#### What you will do:
Render the entries from the start through the line containing "(x=597, y=115)" as a numbered list, omitting blank lines and leaving out the pictures.
**** Entries
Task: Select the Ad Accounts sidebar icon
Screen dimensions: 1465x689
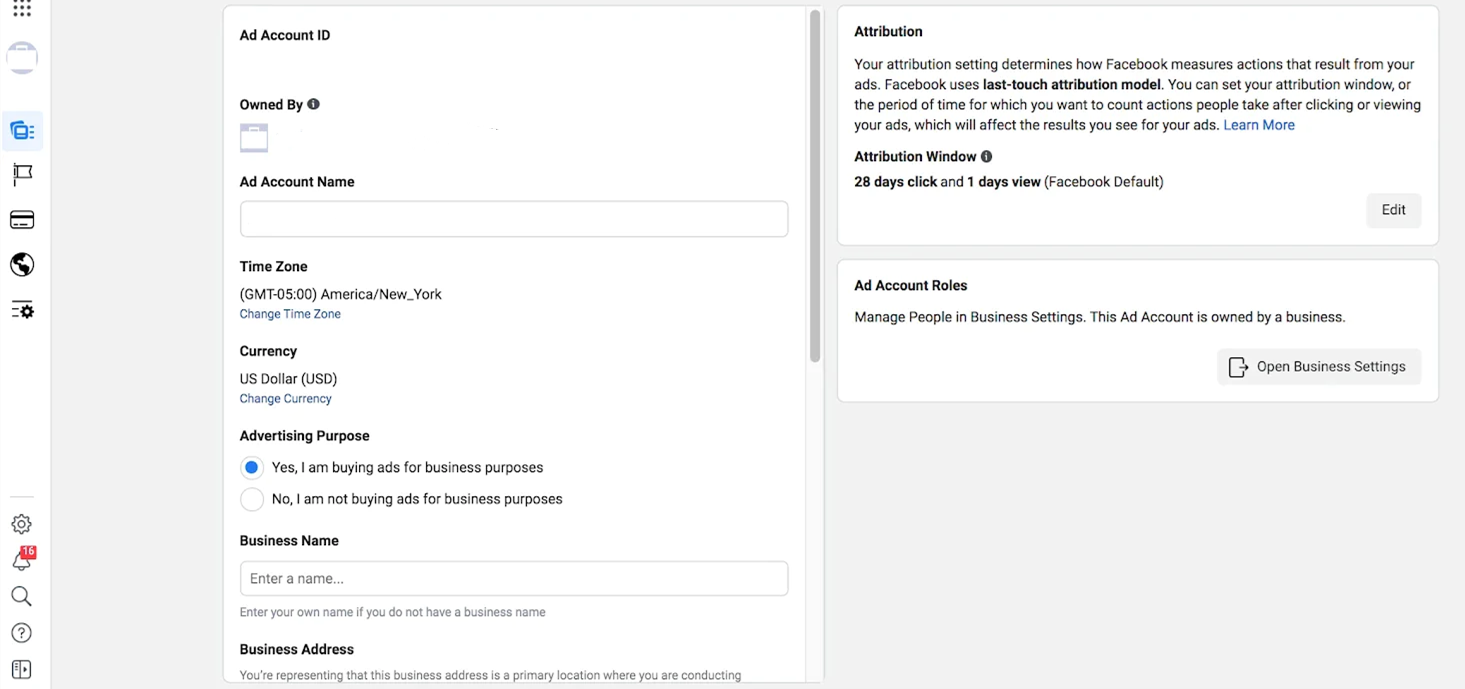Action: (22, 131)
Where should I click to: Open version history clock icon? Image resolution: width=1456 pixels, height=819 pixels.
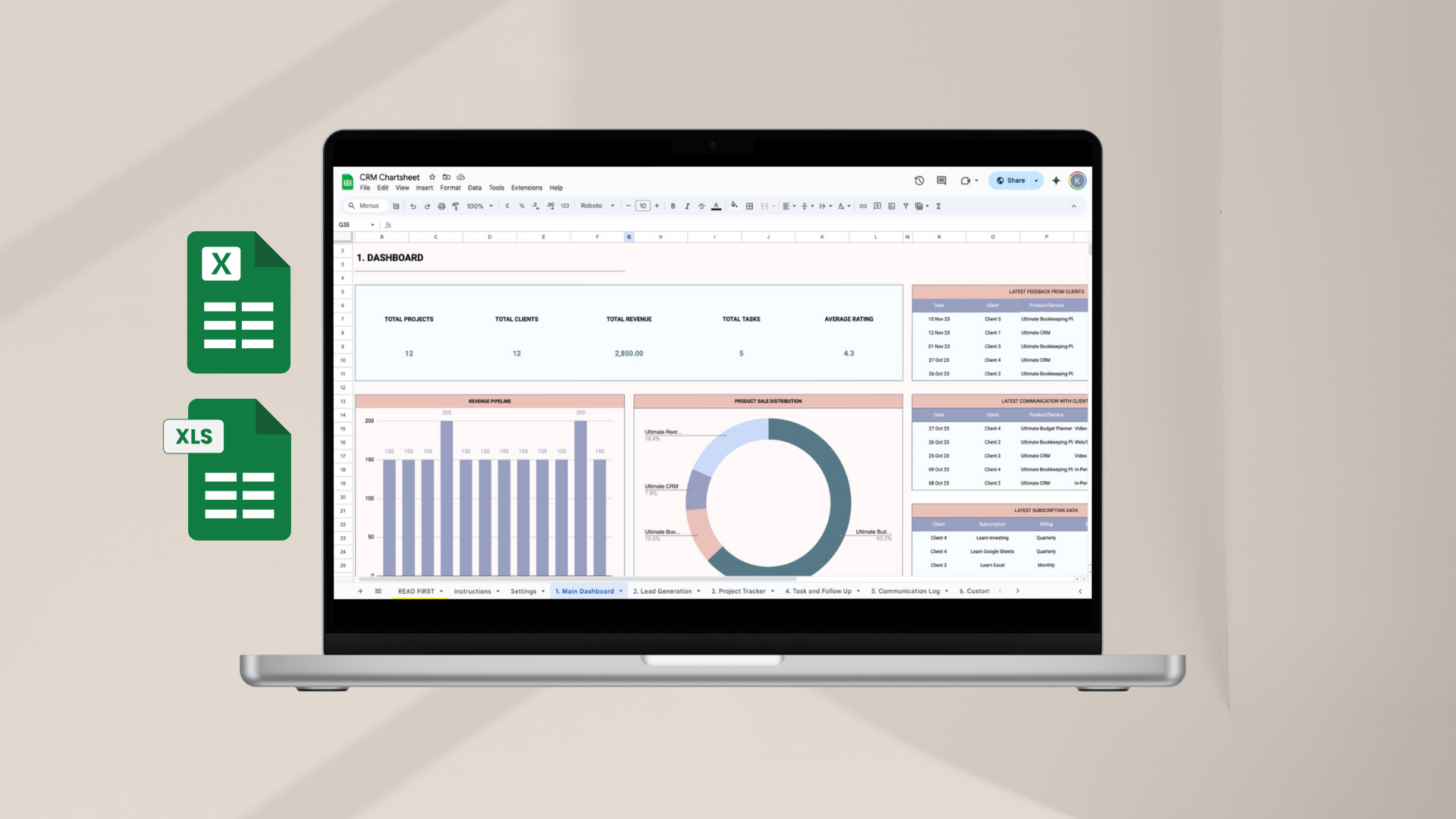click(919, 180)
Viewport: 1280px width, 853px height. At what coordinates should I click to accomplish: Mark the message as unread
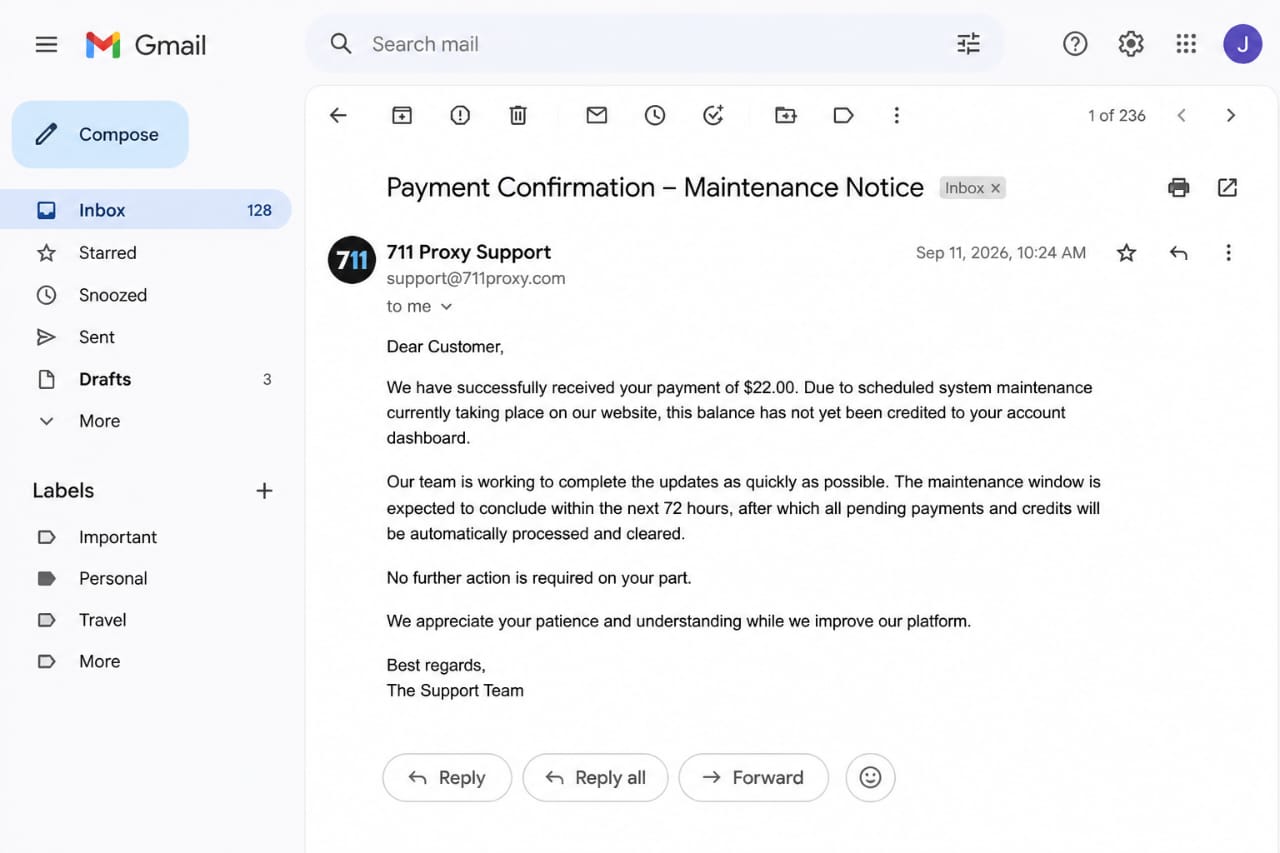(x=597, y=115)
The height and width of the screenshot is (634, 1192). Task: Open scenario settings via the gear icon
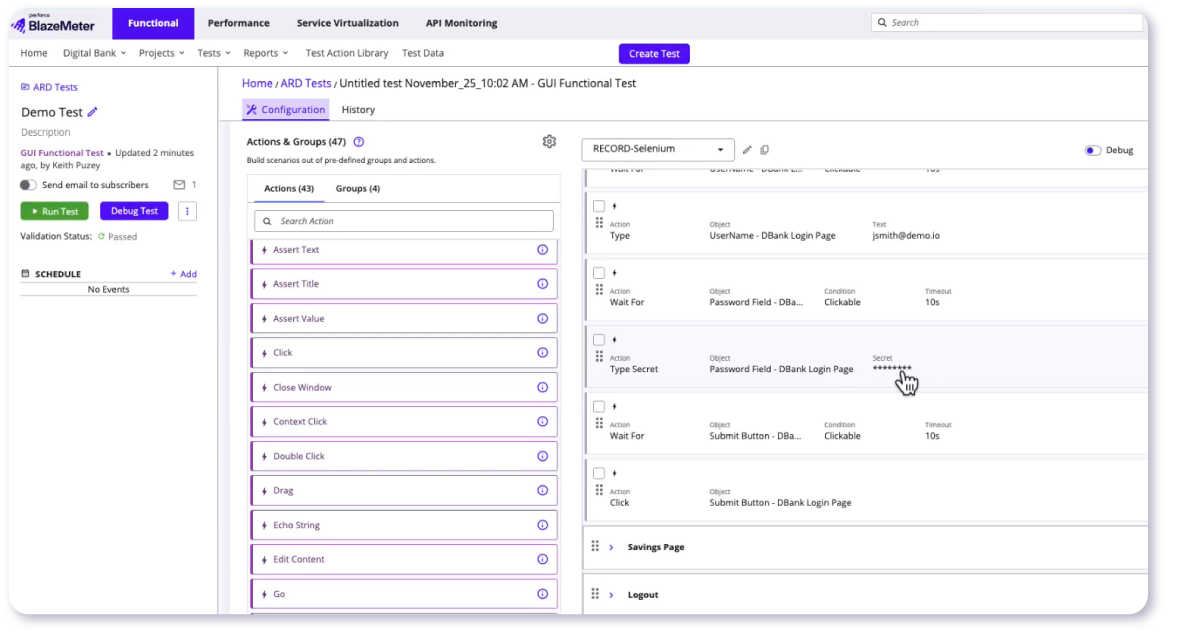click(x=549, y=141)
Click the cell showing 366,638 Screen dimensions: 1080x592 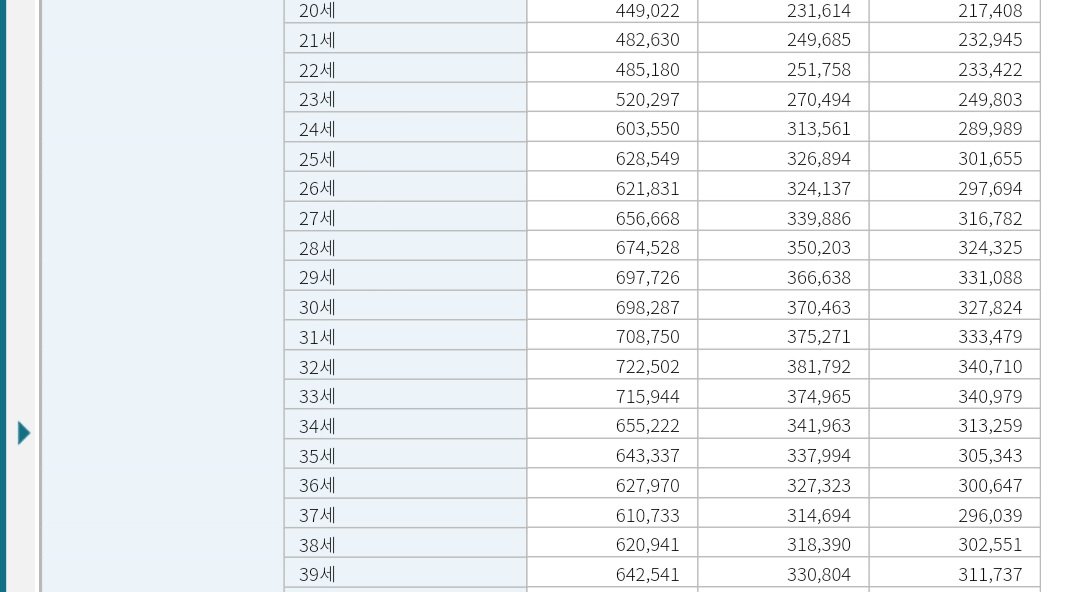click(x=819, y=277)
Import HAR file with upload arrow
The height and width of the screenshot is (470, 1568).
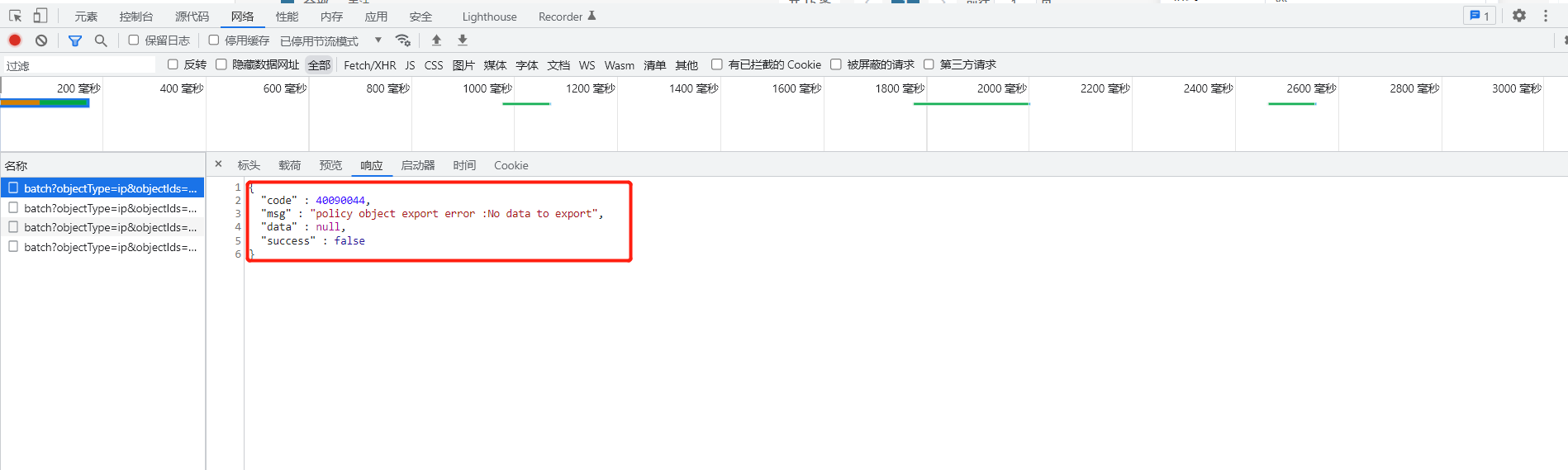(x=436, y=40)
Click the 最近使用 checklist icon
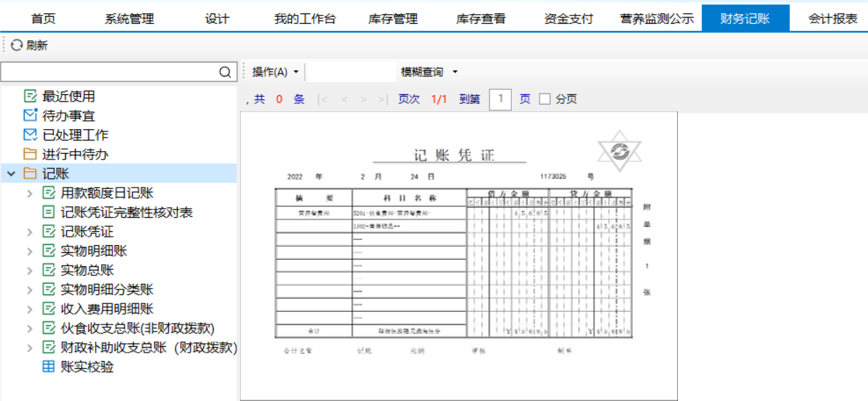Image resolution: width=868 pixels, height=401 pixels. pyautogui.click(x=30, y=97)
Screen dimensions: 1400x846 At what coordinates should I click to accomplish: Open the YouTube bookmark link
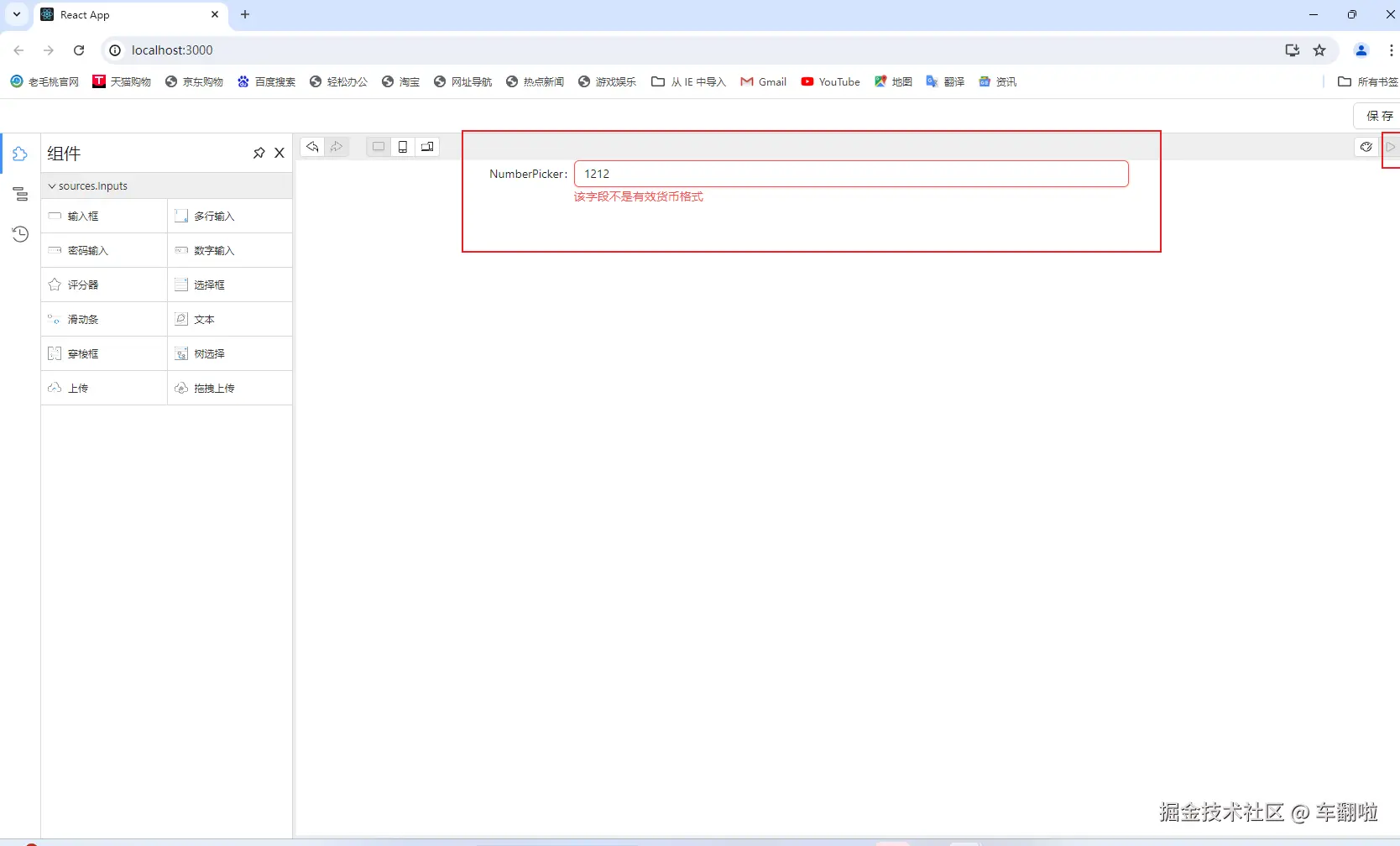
********
#### Worked answer:
1. Task: Select the Ad Accounts sidebar icon
2. Screen dimensions: 1465x689
3. Action: (22, 131)
4. Where should I click to: Open version history clock icon? Image resolution: width=1456 pixels, height=819 pixels.
5. click(919, 180)
6. Viewport: 1280px width, 853px height. At what coordinates should I click to accomplish: Mark the message as unread
7. (x=597, y=115)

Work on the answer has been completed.